When Mary was two-and-half, Diana was behind the wheel of a car when they were involved in a car crash and the child had to undergo six hours of surgery.

'Because I was driving, I felt absolutely wretched. I re-ran it in my mind, wondering if there was anything I could have done differently to save us, but it was a monster pile-up in fog and we went straight into the tail-gate of a lorry.

'Mary suffered serious internal injuries because of the impact against the seatbelt. All my energy went into willing her to survive and, thankfully, she has.'

Although she is not given to effusiveness, Diana clearly dotes on her only child and is rightly proud of the rapid success Mary has had in her fledgling film career.

She appears with Kirsten Dunst in Sofia Coppola's sumptuous film Marie Antoinette and was recently chosen as one of ten female ' Breakthrough Brits' by the UK Film Council, which flew her out to Hollywood to meet and greet 200 movie executives.

'I sound like my mother when I say one doesn't really want to see one's child go into showbusiness and face yawning gaps of unemployment, but she seems to have done well so far.' Having waited so long to have a child, Diana admits that she made sacrifices in her own career for the sake of her daughter. 'I felt very strongly that, because childhood is so short, I wouldn't be away from Mary for more than two weeks at a time. So I said "No" to a lot of jobs.

'I did that for about 19 years because I think one has to make choices - and I chose parenthood. But now that she has her own life, it has completely freed me and I can look at each job on its merit.'

Such a job was the eponymous lead in Brecht's classic anti-war play, Mother Courage And Her Children - a part previously played by Judi Dench, Diana Rigg and, most recently, by Meryl Streep on Broadway.

The play is on tour in Britain with the hope that it may come into London's West End. Set during the Thirty Years War in the 17th century, its is about a woman, played by Diana, who travels the battlefields of Europe with her three children, risking all their lives to sell supplies to the soldiers.

'The play is still so interesting and relevant today in that war goes on all the time and is waged by governments and economic powers, not by women and children who are usually the main victims of it.'

An intelligent and articulate woman - she got a scholarship to Oxford University before she had even sat her A-levels - Diana has many passions apart from theatre, and writing is one of them.

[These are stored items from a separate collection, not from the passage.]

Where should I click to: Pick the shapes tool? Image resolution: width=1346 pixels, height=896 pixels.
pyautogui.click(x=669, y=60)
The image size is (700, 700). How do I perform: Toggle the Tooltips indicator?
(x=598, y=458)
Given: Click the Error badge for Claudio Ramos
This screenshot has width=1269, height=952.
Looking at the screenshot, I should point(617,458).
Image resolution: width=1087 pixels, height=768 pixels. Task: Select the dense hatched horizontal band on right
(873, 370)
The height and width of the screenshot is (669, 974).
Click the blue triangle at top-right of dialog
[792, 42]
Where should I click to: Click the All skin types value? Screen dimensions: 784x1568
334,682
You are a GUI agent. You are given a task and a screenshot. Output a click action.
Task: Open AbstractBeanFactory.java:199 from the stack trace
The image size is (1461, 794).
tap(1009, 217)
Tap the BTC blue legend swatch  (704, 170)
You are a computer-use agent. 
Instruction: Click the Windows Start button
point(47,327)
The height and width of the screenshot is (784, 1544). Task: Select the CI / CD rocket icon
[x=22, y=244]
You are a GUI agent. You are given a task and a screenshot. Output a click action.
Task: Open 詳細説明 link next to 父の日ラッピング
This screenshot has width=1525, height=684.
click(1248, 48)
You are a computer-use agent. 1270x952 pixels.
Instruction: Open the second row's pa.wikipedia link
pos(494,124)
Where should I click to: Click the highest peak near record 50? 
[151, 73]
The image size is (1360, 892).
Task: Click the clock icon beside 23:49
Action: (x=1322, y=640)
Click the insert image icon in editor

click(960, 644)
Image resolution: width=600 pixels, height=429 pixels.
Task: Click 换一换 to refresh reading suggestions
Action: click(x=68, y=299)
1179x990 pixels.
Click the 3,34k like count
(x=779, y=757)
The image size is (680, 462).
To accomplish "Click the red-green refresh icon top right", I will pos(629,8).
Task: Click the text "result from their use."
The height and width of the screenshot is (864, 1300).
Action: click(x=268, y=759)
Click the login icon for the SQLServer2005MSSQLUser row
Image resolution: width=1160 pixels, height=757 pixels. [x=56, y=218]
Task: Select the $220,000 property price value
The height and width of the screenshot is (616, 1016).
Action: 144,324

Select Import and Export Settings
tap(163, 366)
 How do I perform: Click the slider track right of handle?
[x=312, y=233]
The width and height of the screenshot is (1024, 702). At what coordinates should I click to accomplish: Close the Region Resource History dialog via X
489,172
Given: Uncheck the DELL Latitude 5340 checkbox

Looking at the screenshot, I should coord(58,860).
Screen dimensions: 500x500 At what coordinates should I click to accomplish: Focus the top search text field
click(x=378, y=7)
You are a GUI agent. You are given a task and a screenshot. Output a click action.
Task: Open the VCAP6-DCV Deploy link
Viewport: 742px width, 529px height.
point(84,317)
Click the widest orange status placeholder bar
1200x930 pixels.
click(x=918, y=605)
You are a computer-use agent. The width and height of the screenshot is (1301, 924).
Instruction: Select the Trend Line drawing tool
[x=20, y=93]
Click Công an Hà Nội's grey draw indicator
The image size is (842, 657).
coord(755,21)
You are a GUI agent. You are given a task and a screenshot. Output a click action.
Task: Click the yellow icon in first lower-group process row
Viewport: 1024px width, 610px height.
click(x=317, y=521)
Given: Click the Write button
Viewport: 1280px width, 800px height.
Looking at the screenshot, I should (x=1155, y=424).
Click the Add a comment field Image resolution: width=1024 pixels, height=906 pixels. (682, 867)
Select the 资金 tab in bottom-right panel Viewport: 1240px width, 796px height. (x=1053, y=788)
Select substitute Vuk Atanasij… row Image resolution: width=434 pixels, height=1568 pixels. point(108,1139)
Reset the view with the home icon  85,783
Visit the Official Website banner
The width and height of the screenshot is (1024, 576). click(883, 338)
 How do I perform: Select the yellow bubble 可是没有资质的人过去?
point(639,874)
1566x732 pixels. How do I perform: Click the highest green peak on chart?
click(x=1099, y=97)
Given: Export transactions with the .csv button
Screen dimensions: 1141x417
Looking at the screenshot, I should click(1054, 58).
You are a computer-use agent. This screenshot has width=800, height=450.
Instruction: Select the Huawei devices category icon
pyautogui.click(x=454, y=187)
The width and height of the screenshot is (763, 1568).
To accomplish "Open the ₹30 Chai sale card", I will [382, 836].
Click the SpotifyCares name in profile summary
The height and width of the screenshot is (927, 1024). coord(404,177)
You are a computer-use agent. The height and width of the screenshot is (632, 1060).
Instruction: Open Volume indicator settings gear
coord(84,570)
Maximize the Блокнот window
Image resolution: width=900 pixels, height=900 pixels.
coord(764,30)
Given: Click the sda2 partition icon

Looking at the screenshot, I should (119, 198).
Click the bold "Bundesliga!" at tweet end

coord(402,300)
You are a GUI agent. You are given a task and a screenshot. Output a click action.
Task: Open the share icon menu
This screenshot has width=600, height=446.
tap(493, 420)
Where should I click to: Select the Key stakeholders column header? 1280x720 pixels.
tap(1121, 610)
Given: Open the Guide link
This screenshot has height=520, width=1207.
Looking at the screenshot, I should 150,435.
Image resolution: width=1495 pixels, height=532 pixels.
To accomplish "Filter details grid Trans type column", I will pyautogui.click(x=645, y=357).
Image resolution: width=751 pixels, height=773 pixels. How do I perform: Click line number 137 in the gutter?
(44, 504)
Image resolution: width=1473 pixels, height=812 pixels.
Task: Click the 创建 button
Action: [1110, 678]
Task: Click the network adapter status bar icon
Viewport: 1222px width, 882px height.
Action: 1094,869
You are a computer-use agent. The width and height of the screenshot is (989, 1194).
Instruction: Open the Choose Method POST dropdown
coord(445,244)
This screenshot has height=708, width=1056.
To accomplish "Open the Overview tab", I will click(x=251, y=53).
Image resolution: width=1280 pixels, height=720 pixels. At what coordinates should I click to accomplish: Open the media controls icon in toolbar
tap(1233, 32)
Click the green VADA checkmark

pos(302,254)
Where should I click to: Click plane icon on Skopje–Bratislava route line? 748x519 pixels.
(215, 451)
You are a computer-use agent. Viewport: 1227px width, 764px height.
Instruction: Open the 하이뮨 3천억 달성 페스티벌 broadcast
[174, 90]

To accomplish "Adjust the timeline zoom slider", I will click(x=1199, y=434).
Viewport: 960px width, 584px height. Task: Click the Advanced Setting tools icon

She has spent the past seven years researching a book about her paternal family's life in India which she hopes to publish next year.

Her great-grandfather served 23 years in the Army in India before becoming a policeman and her great-grandmother had to flee from the Indian Mutiny after her father was killed.

As part of her research, Diana and her daughter spent last Christmas and New Year retracing her great-grandmother's flight across what used to be known as the Central Provinces. 'We found all the places she had hidden in from marauding mutineers who would have killed her. We had a fantastic time.'

An adventure that makes Bill Nighy's exploits in The Pirates Of The Caribbean sound like play acting.